Instructions to follow
Can you pull out each line of the data below that includes the word "will"?

Task inputs
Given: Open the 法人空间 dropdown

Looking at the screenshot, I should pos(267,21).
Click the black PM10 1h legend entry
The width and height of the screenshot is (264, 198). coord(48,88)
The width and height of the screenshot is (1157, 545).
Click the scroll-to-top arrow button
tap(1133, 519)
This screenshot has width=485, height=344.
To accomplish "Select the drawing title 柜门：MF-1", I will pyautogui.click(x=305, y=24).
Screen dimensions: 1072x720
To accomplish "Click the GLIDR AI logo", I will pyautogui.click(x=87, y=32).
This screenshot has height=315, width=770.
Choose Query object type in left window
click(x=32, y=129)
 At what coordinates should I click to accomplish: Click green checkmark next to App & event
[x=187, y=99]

...

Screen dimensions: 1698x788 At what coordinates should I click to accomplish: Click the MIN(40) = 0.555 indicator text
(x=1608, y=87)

* * *

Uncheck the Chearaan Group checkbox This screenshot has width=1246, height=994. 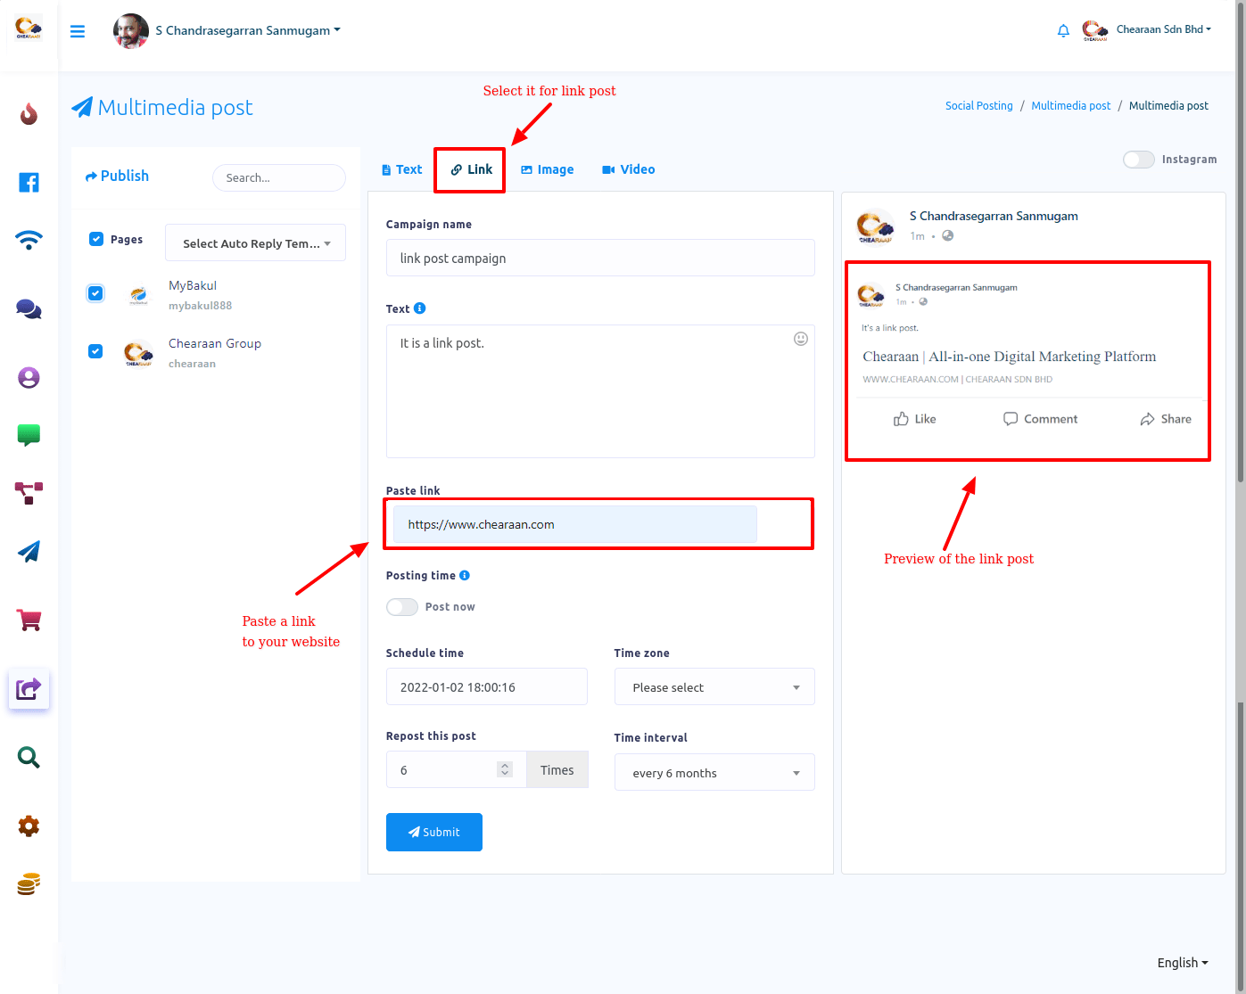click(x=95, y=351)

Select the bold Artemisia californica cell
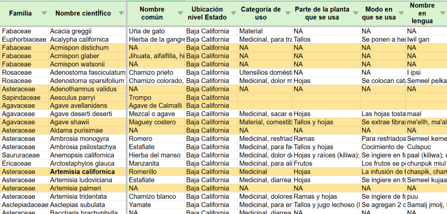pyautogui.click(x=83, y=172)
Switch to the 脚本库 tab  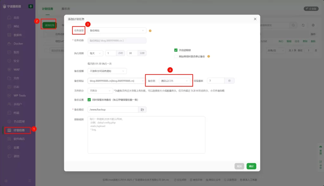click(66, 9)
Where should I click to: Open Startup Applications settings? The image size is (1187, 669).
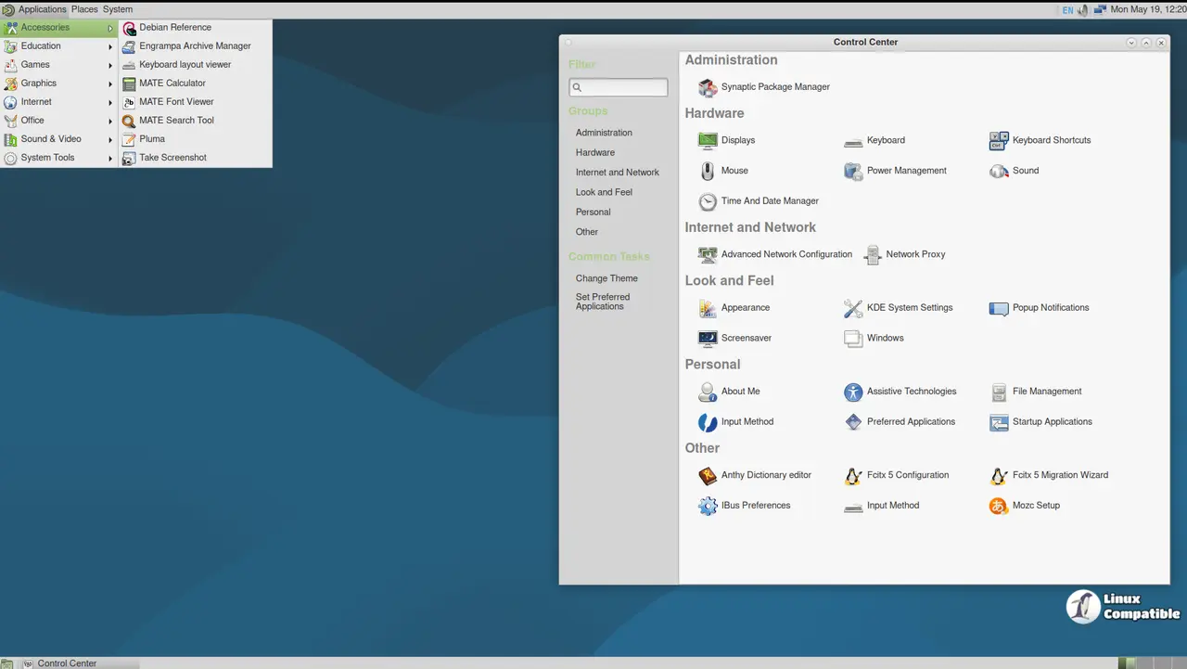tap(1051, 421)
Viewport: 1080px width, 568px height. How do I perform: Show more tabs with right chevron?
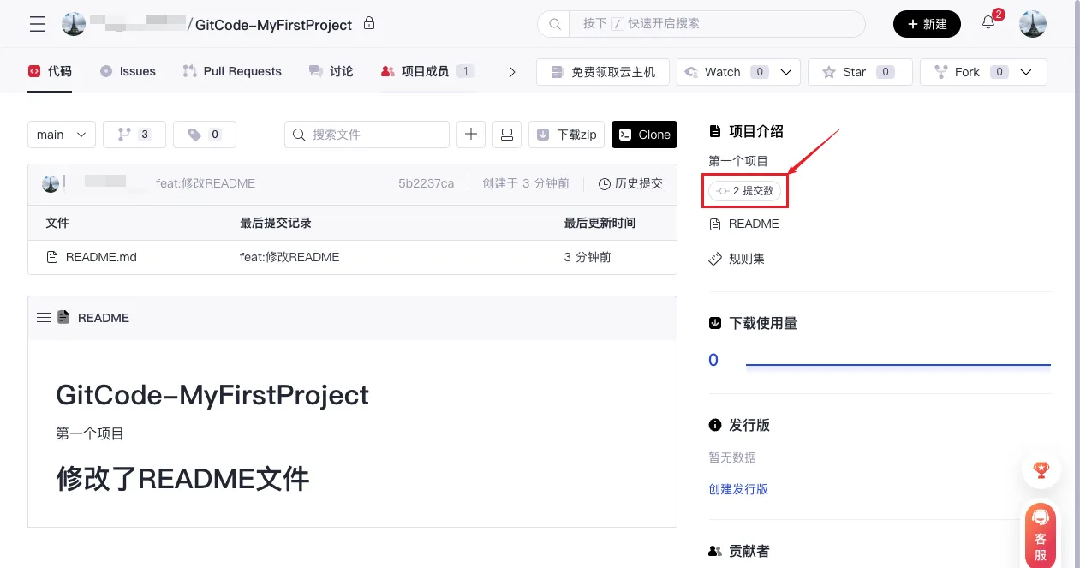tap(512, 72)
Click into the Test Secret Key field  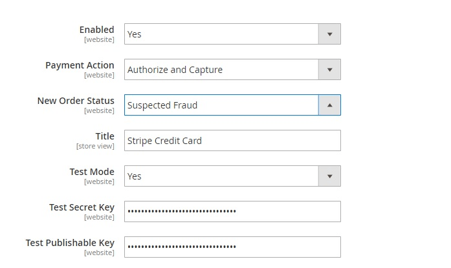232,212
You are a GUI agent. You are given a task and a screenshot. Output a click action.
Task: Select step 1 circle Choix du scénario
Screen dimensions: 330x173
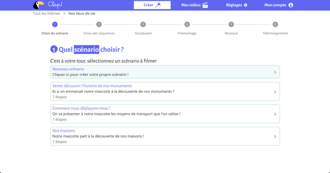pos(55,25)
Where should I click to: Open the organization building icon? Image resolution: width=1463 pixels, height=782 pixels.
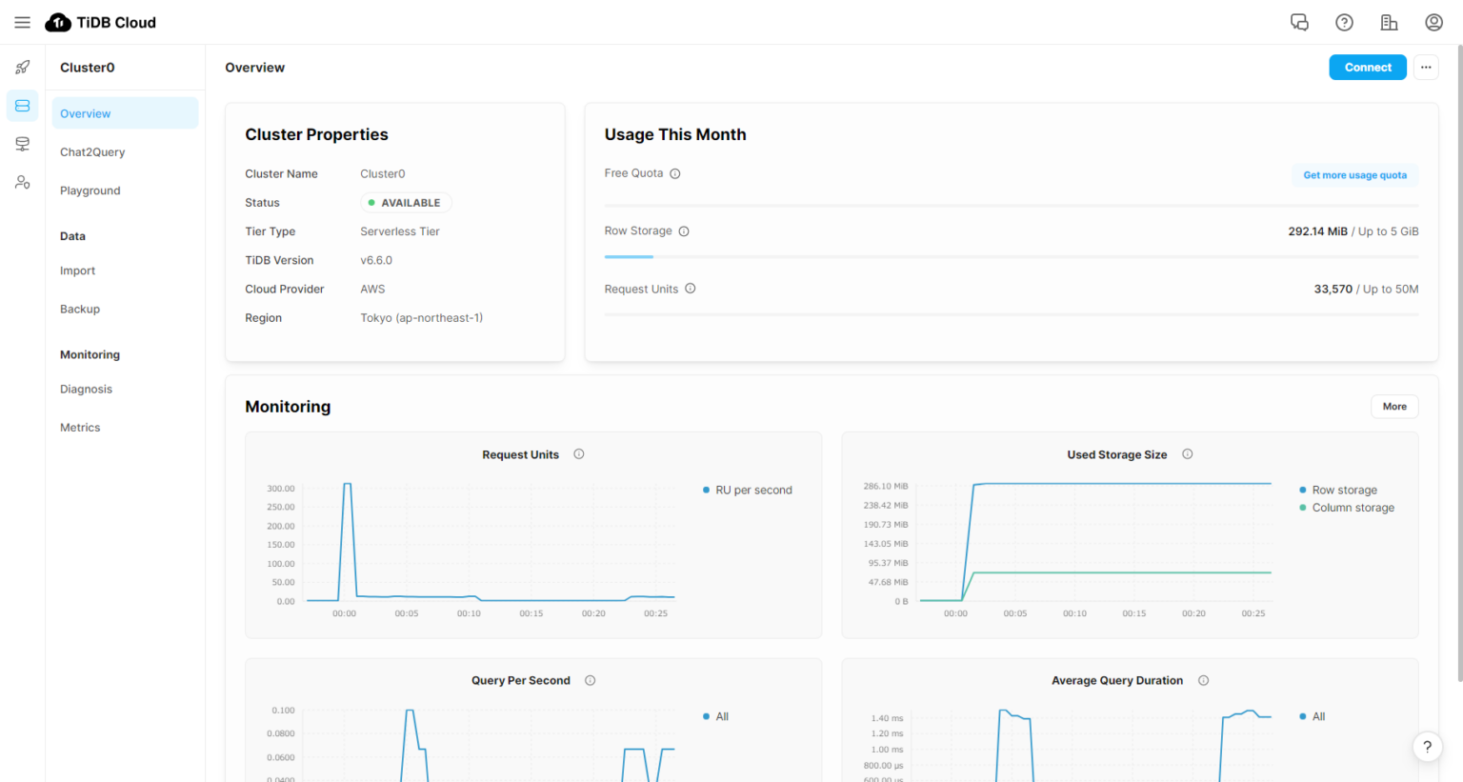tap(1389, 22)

Task output
To accomplish "Select the drawing title 柜门：MF-1", I will pyautogui.click(x=305, y=24).
To accomplish "Click the GLIDR AI logo", I will pyautogui.click(x=87, y=32).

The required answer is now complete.